## Recorded data
-- Opening Marker --

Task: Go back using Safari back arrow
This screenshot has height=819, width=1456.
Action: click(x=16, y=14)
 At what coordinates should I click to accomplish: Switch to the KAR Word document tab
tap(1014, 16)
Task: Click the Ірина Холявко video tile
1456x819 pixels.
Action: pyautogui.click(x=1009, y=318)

-- Closing Marker --
-- Opening Marker --

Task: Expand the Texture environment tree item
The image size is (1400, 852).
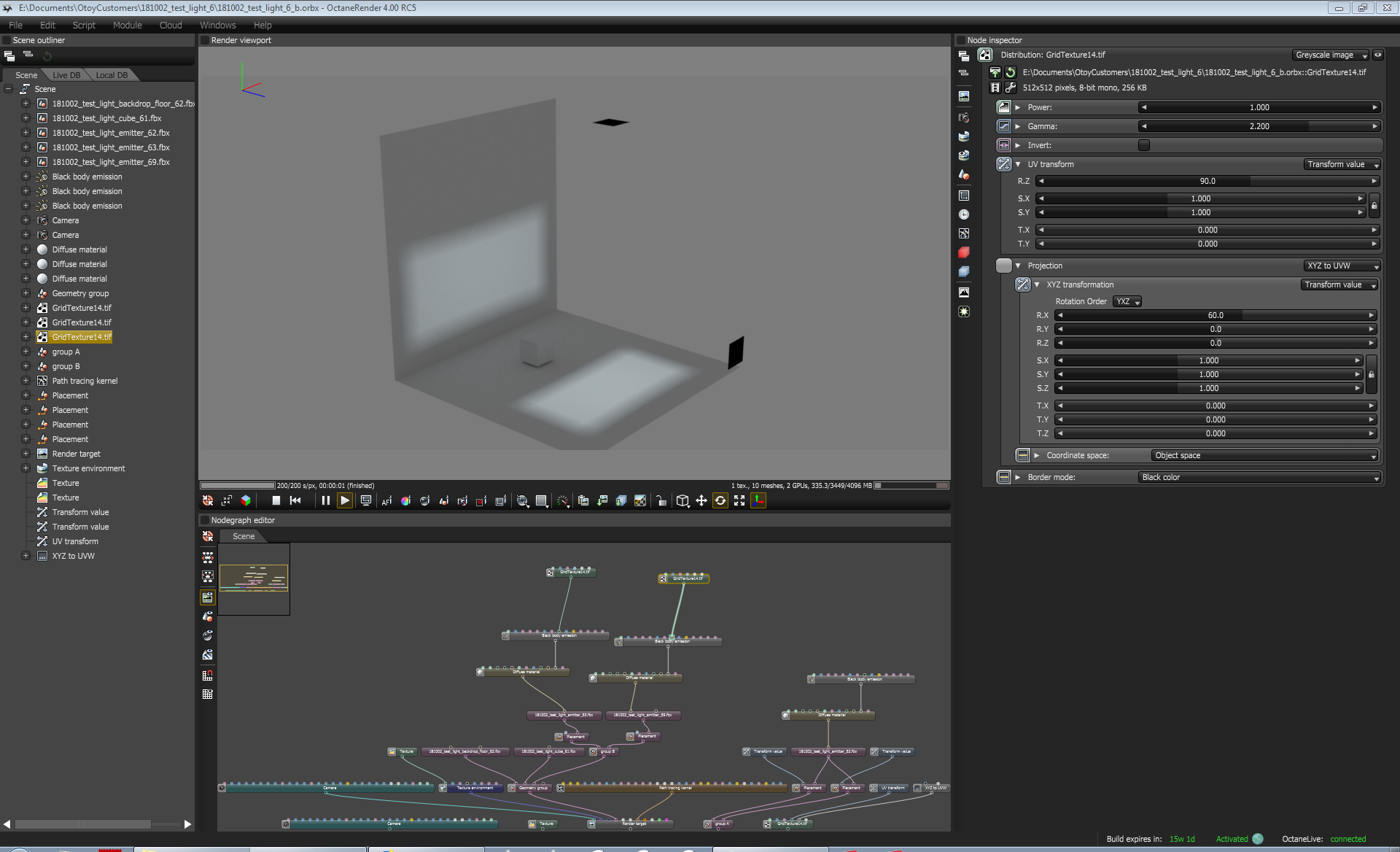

-- Closing Marker --
-- Opening Marker --

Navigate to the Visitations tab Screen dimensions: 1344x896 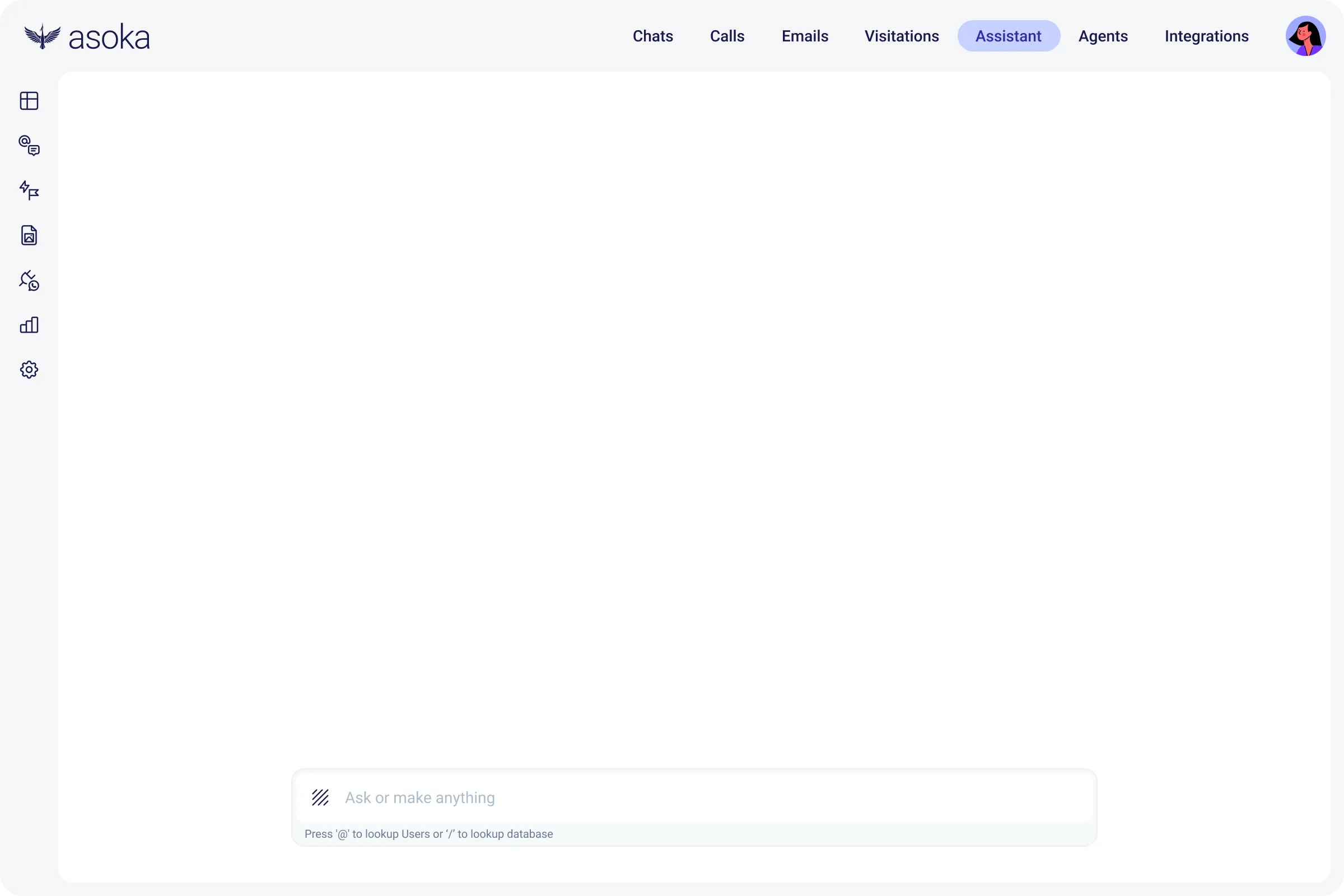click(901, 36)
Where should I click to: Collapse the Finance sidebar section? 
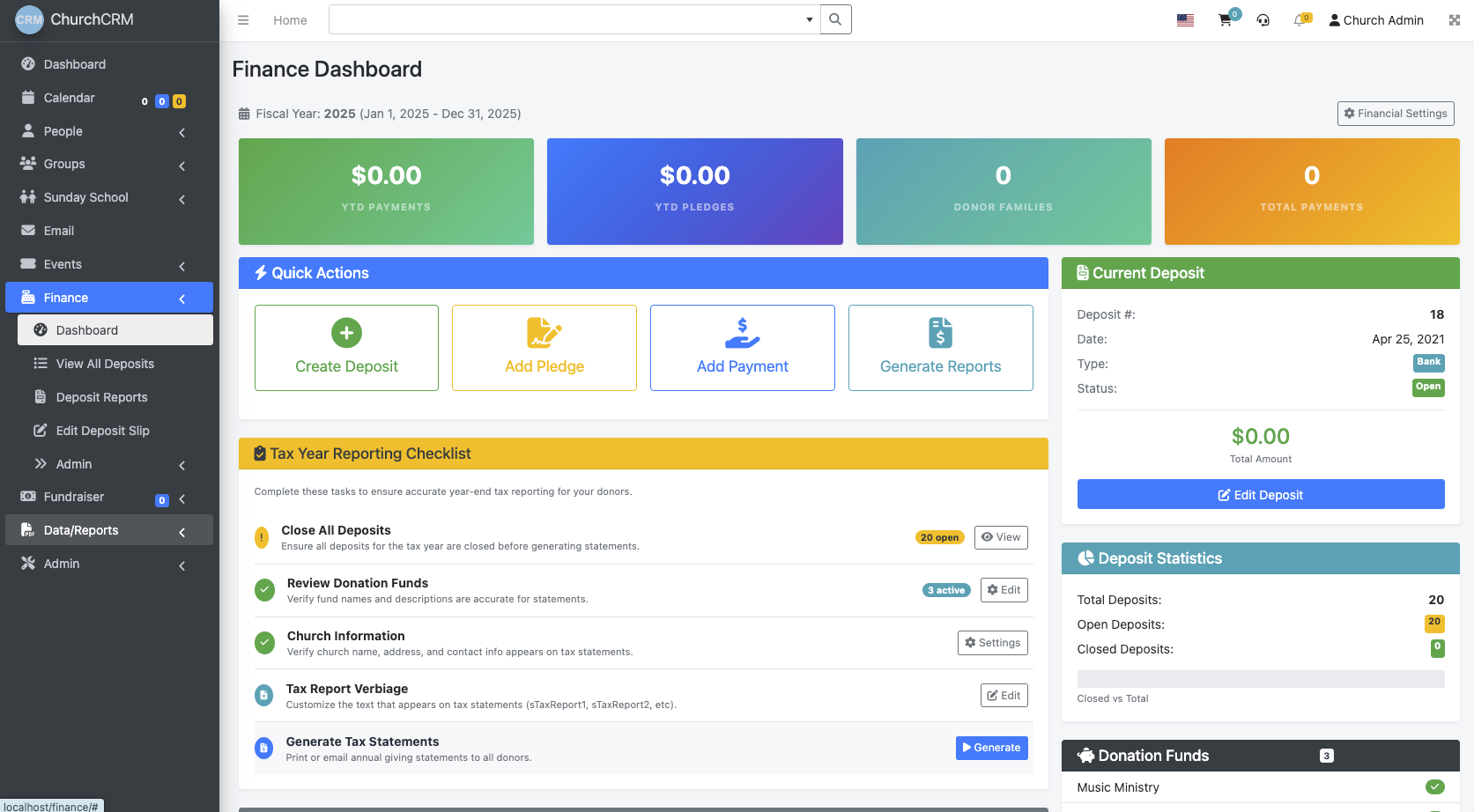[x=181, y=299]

-- Closing Marker --

Please tally the lines in the data above containing the string "Task", and give the number alone.

3